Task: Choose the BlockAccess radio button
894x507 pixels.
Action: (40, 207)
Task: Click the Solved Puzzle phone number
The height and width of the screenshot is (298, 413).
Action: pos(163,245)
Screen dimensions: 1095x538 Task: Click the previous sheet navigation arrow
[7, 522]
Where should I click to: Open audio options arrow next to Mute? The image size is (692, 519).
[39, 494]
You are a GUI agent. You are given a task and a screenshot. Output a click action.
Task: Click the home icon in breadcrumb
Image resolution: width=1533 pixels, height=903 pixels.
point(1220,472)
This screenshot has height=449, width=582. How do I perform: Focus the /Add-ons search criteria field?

- - - - - - -

#### [Task statement]
Having read the entries, output all of them verbatim.

#### [Solution for this task]
Task: Choose the BlockAccess radio button
894x507 pixels.
Action: (40, 207)
Task: Click the Solved Puzzle phone number
The height and width of the screenshot is (298, 413).
Action: pos(163,245)
Screen dimensions: 1095x538 Task: Click the previous sheet navigation arrow
[7, 522]
Where should I click to: Open audio options arrow next to Mute? The image size is (692, 519).
[39, 494]
You are a GUI agent. You are given a task and a screenshot. Output a click action.
Task: Click the home icon in breadcrumb
Image resolution: width=1533 pixels, height=903 pixels.
point(1220,472)
This screenshot has height=449, width=582. How do I perform: Focus the /Add-ons search criteria field?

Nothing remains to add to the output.